PROVIDED ENTRIES START
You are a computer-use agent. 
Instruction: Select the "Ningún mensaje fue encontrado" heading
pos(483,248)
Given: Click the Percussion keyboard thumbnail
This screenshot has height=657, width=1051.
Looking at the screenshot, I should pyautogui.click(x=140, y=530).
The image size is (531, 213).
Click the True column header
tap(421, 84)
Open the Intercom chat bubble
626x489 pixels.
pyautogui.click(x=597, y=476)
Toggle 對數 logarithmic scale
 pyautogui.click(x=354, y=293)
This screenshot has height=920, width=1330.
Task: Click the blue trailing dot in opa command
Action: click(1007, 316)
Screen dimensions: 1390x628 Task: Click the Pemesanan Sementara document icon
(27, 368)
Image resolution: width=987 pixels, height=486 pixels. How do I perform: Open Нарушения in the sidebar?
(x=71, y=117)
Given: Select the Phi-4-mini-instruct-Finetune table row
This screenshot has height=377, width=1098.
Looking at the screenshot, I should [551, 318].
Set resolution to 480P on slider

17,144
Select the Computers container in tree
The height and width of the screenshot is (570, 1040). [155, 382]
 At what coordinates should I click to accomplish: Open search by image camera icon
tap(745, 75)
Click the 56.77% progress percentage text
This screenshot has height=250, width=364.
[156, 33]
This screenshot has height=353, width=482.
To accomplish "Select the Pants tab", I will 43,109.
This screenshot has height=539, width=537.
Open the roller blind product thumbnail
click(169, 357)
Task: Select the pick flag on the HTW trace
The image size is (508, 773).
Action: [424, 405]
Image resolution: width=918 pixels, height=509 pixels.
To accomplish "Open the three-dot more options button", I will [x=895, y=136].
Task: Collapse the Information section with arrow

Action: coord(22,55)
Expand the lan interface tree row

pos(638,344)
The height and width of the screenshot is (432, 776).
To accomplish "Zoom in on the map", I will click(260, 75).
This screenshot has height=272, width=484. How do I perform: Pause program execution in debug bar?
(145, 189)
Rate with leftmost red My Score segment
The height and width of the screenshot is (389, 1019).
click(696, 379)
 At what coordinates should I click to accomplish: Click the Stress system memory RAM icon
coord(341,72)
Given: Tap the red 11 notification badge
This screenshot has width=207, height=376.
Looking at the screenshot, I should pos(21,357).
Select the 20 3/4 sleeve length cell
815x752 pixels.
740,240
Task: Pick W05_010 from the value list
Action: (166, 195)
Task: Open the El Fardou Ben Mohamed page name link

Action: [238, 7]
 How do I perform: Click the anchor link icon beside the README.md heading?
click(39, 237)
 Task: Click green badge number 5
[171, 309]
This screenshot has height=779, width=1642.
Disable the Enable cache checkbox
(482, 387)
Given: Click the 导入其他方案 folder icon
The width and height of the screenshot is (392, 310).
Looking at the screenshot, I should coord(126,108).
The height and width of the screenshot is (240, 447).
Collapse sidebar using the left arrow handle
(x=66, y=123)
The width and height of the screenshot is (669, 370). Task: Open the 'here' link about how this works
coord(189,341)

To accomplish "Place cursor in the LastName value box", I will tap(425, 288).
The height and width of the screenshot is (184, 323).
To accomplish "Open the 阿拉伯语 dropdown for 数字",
PROVIDED ENTRIES END
From the entries above, copy every line where the word "will" shows up.

To accomplish "Select the Pants tab", I will 43,109.
To accomplish "Open the three-dot more options button", I will [x=895, y=136].
To accomplish "Zoom in on the map", I will click(260, 75).
To accomplish "Place cursor in the LastName value box", I will tap(425, 288).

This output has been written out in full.